Partitioning Drives Architectural Considerations

Experts at the Table, part 1: When and how do chip architects prioritize partitioning?


There are multiple reasons for design partitioning. One is complexity, because it’s faster and simpler to divide and conquer, particularly with third-party IP. A second reason involves power, where it may be more efficient to divide up functionality so each function be right-sized. A third involves performance, where memory utilization and processing can be split up according to functional prioritization. There are also different types of partitioning.

Semiconductor Engineering sat down to explore these issues with Raymond Nijssen, vice president of system engineering at Achronix; Andy Ladd, CEO at Baum; Dave Kelf, chief marketing officer at Breker; Rod Metcalfe, product management group director in the Digital & Signoff Group at Cadence; Mark Olen, product marketing group manager at Mentor, A Siemens Business; Tom Anderson, technical marketing consultant at OneSpin; and Drew Wingard, CTO at Sonics.

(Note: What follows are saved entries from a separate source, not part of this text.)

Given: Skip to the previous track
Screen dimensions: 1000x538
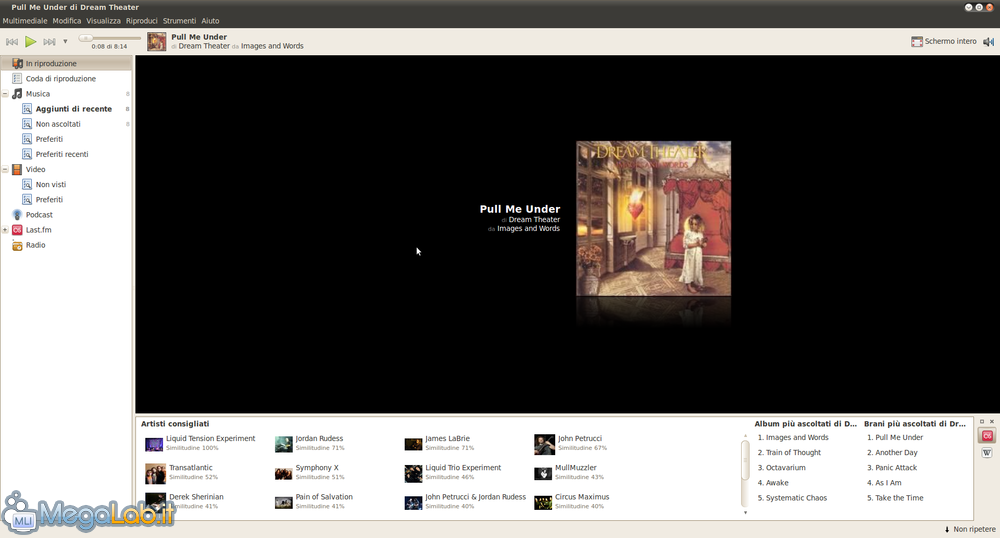Looking at the screenshot, I should tap(12, 42).
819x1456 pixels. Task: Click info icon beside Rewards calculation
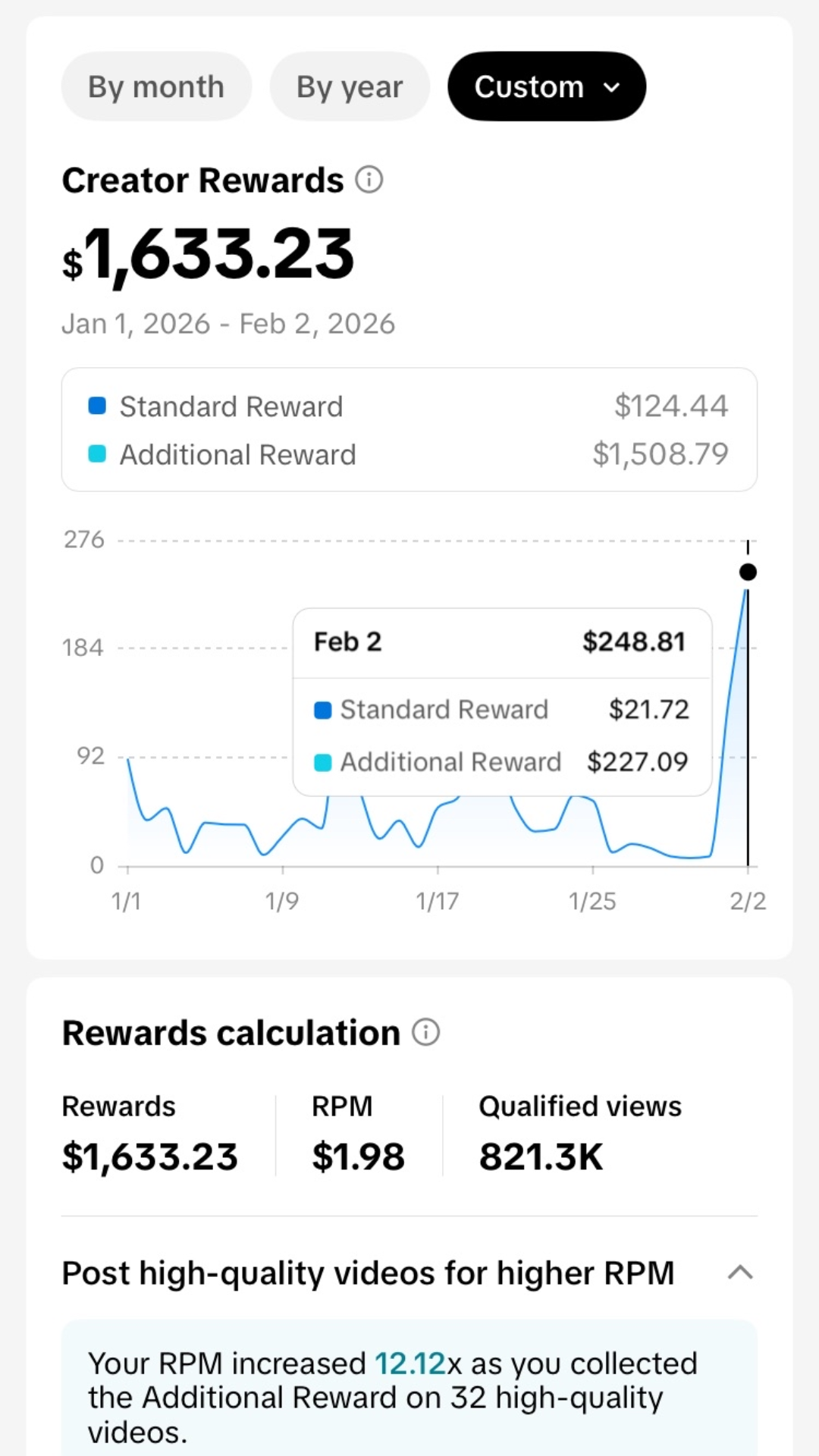[x=425, y=1033]
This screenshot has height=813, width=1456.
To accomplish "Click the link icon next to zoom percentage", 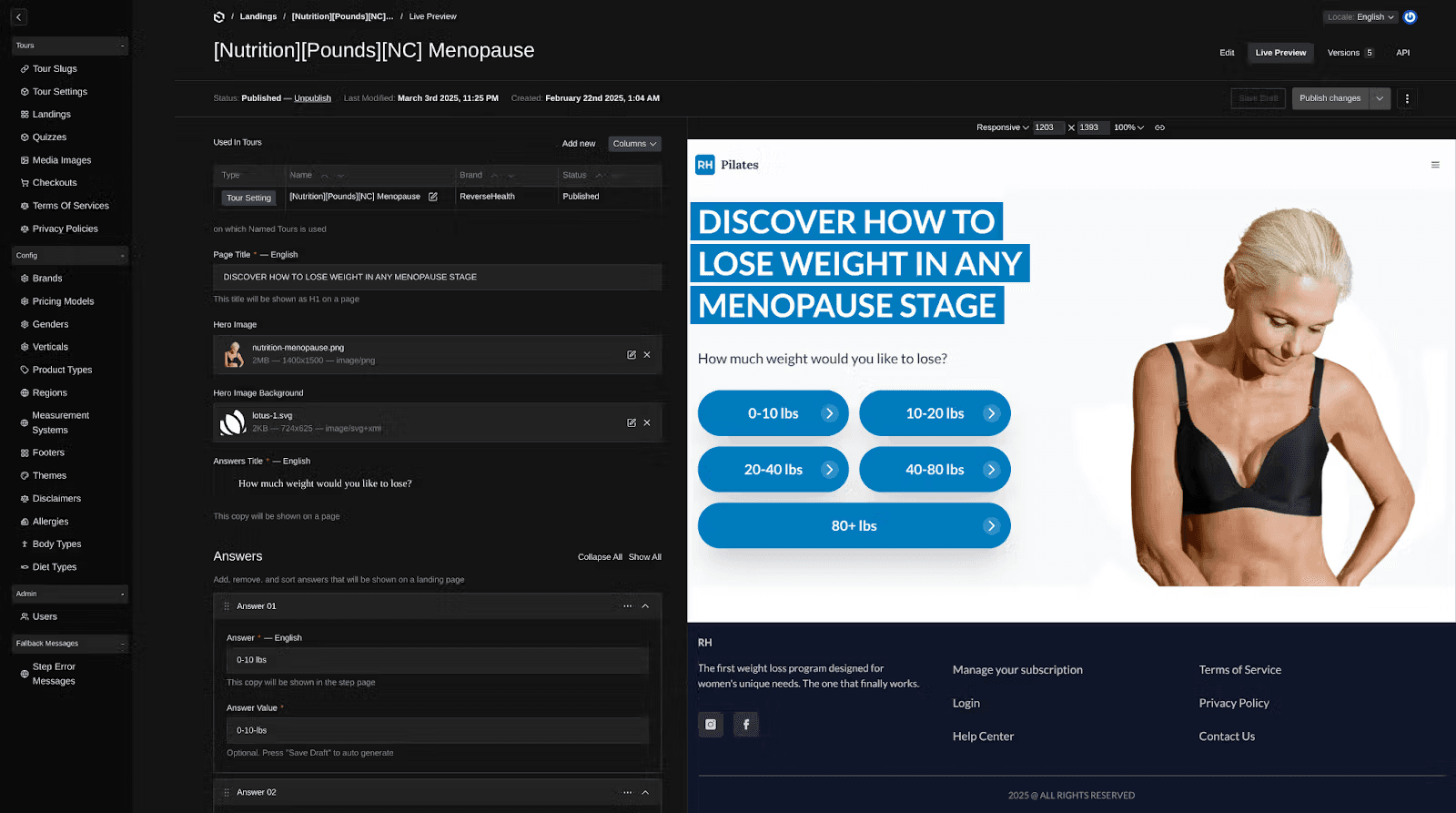I will [x=1160, y=127].
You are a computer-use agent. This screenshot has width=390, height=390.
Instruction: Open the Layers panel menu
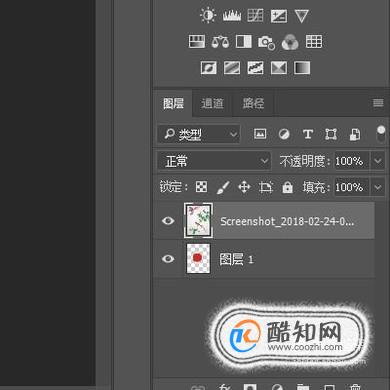[378, 103]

What follows are excerpts of that discussion.

SE: Partitioning is a really complicated topic because there are different types of partitioning. From a system level, how do you decide architecturally where to put what, how to divide the different pieces for a variety of reasons? When an architect is approaching a design, how do they prioritize decisions around partitioning?

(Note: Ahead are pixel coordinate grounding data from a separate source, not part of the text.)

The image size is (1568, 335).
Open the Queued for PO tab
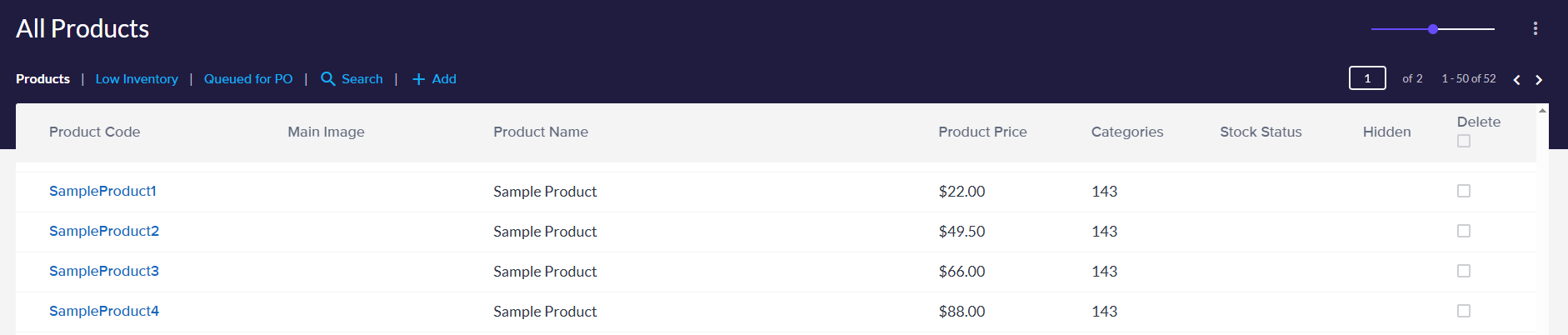248,79
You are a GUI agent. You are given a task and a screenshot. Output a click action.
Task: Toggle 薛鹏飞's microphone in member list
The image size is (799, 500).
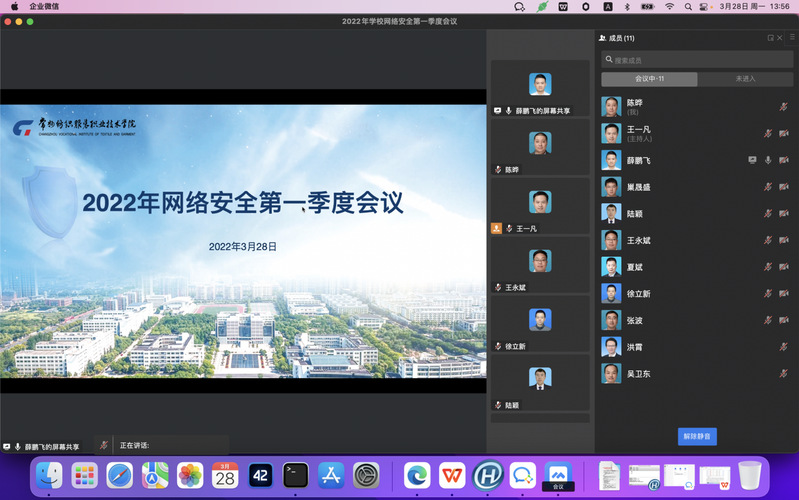768,160
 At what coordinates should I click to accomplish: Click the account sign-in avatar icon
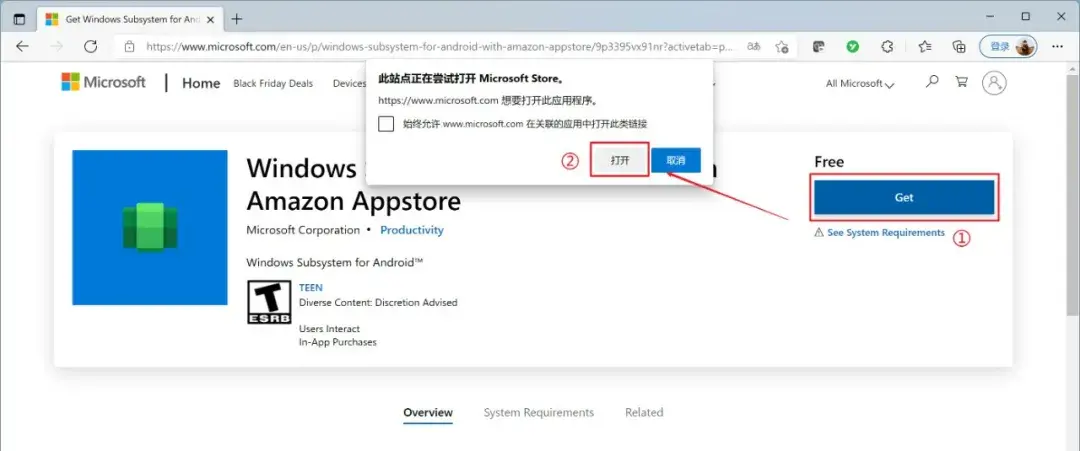pos(994,83)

Nijssen: Oftentimes, architects approach a problem entirely from the top down, so they have ‘this function, that function.’ They know the flow of data through the system and they are not thinking yet about how eventually it’s going to get back to the actual hardware, whether it’s CPUs, blocks of ASIC, FPGAs or something else. So they are going to first assume they can do anything they want, but of course they can’t be ignoring the reality completely. At some point they have to break it down into pieces, and that’s where the partitioning job starts and they start architecting. ‘This thing here has to go into an FPGA, but if I put this in an FPGA then it will be like terabytes of data per second flowing in and out between this block and that block.’ So that block also has to get pulled into this FPGA. But now that FPGA is all filled up, so I have to take something else out. That’s already like a partitioning task at an architectural level. It’s top-down getting more and more aware of the actual hardware capabilities and what’s out there in the market. You can’t assume that you’re going to have a [simple] chip where all of your memory is going to be on-die. There are a lot of these tasks that from the top all the way down start to get pulled into the system architecture. Those are all partitioning tasks, where different parts of the system are getting mapped to a different part of the system.

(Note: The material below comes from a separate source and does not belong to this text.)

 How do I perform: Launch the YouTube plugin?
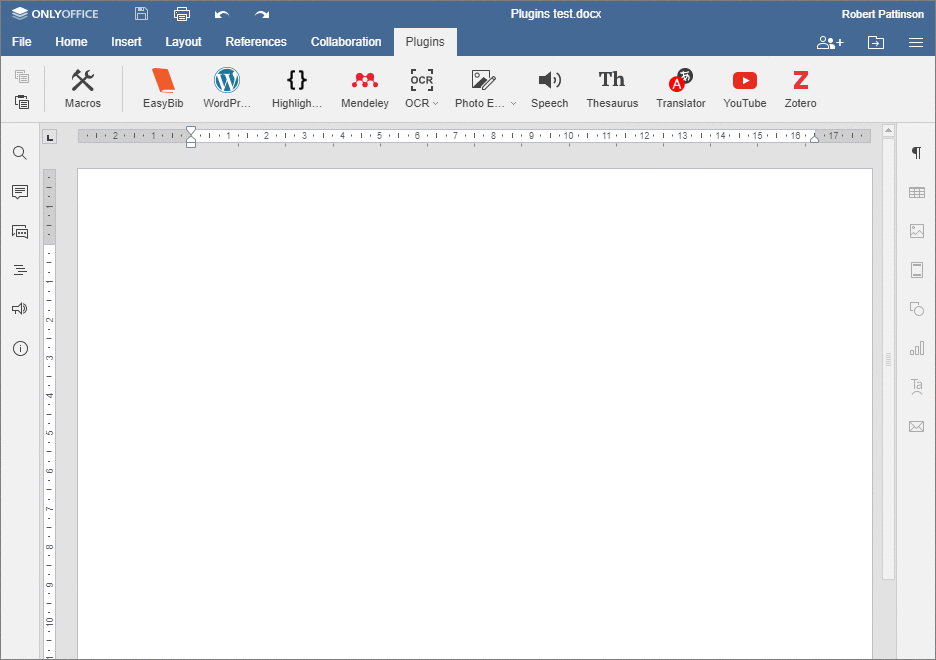[744, 88]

Metcalfe: On the architectural side we’re partitioning across lots of different things. But even at the system-on-chip level, there is partitioning to be done, and one thing we see quite often is the partitioning is great from an architectural point of view, not always great from an implementation point of view. Quite often, re-partitioning takes place later on where you take this initial partition and then you have to sort of change it for physical implementation.

SE: How far down do you repartition?

Metcalfe: It really happens quite early in the flow, because once you’ve made that commitment it’s very difficult to undo later. But you may take your logical partitions and start re-partitioning for physical constraints, and then you will start the system-on-chip development because you may also have IP that you have no control over. That has to be a partition all of its own. Partitioning is not necessarily just an architectural thing. It’s a re-partitioning that may come up later on.

Anderson: I want to add four important aspects. One involves the IP blocks you’re going to use. People decide fairly early on in most chips what processor they’re going to use, how many processors, and those are pretty fundamental decisions plus any changes. You need to be aware of those even in the early stage of the architectural analysis. The second aspect is how those are connected to the top-level bus structure. A hot topic now and in the last few years is networks on chips, where you reduce your bus structure by just having a bunch of independent chips that are connected by a completely asynchronous bus, resolving some of the old verification and implementation challenges. That tends to be decided very early. Power would be the third aspect. Power domains are pretty fundamental to every chip that’s out there these days, no matter what you’re building. People want more power, and there are lots of techniques, but most of them boil down to turning off or reducing power in low voltage on a whole set of blocks over time. That’s not decided quite as early, but it’s in the minds of the architects pretty early on because power is very much a part of the system specification. The last thing is the notion of designing with verification in mind, and maybe even changing your design a little bit with verification in mind. It’s something that’s been floating around for a while. I’m not convinced that it happens very often, but being in the verification space. Maybe using a NoC is one way to reduce the verification problem. So you have a bunch of blocks you really can verify independently, you verify the bus formally, make sure the protocol is right, and maybe you don’t actually do a whole lot with that whole chip as a monolithic verification entity. Those are the different dimensions as I see them.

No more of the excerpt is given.